Immagine: recentemente svelata la street art di “Santa Giorgia” a Milano. Fonte: https://twitter.com/PalomboArtist
Una domanda scottante dopo le elezioni parlamentari europee che si sono concluse il 9 giugno: come ha fatto il governo Fratelli d’Italia (Fratelli d’Italia – Fd’I) del primo ministro italiano Giorgia Meloni a comportarsi così bene nonostante quanto segue:
Per fare un paragone, in Germania, che è la prima potenza industriale in Europa mentre l’Italia è la seconda, la coalizione di governo è stata assolutamente martellata. L’Italia potrebbe non aver sofferto l’umiliazione subita dalla Germania con la vicenda Nord Stream, ma la carneficina economica è simile.
Ecco alcune possibilità per cui Meloni e soci sono usciti rafforzati dalle elezioni europee.

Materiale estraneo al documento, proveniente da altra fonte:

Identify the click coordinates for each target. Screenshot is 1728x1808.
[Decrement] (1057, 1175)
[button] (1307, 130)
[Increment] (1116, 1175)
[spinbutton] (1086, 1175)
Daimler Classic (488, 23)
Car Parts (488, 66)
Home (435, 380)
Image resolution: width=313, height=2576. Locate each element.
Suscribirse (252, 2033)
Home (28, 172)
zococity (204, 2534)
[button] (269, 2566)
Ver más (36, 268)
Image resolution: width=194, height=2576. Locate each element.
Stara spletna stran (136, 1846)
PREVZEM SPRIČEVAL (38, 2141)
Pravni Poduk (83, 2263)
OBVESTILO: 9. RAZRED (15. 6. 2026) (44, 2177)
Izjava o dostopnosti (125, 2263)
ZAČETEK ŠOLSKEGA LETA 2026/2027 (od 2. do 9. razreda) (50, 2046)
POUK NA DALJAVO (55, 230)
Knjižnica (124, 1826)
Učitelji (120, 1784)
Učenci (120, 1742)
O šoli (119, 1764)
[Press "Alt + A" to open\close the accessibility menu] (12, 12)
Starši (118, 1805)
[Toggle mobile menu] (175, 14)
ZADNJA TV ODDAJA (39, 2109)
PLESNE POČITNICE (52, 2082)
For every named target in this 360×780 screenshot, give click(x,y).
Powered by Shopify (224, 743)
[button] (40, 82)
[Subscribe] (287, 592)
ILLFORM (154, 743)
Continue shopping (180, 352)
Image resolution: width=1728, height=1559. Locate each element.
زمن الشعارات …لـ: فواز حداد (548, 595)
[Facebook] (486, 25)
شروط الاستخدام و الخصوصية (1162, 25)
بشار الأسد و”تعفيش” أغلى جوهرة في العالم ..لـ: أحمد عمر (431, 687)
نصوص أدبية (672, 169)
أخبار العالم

Il declino del tenore di vita è tuttavia una novità per la Germania. Il calo più grande dalla seconda guerra mondiale tenderà a suscitare una risposta più appassionata. In Italia ha votato poco più del 48% degli aventi diritto. In Germania, quasi il 65% degli elettori si è recato alle urne, il tasso più alto registrato in un’elezione europea dai tempi della riunificazione.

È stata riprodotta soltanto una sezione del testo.